### What the task asks
The word "will" marks the lines to copy; find all of them in the entries below.

### Records for the exercise
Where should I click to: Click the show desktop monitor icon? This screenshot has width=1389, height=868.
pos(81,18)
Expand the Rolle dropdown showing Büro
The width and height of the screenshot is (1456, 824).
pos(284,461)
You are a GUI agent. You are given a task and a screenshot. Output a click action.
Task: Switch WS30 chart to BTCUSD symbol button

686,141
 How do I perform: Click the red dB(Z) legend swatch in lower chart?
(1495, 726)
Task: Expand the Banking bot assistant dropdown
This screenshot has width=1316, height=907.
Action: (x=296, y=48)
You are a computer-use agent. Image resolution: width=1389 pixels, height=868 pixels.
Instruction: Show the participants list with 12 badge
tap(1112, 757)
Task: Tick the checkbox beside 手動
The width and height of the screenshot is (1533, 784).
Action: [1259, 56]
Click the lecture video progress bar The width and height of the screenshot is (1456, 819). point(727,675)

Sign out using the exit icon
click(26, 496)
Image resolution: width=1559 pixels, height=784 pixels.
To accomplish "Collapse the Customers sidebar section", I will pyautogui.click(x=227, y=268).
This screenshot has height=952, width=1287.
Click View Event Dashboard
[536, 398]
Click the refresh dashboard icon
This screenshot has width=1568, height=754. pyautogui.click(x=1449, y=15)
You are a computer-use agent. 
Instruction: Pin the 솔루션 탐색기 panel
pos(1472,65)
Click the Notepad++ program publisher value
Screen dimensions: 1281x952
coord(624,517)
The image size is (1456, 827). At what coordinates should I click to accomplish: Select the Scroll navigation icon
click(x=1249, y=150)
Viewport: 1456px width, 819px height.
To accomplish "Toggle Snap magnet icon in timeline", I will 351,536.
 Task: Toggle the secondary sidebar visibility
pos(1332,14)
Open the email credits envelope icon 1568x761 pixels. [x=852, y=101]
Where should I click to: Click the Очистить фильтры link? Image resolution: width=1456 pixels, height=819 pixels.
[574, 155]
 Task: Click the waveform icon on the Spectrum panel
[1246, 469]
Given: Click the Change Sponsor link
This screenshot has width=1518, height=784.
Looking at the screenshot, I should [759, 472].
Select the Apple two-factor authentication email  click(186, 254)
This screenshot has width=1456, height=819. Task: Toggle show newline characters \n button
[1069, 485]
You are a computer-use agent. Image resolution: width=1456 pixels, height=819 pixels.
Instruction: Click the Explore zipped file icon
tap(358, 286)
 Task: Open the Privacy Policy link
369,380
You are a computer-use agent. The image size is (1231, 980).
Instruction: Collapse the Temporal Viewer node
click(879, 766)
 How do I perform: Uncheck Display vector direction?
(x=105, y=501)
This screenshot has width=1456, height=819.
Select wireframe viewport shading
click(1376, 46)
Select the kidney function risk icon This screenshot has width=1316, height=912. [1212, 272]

### Response box
To accomplish "Collapse the Customers sidebar section", I will pyautogui.click(x=227, y=268).
To accomplish "Toggle Snap magnet icon in timeline", I will 351,536.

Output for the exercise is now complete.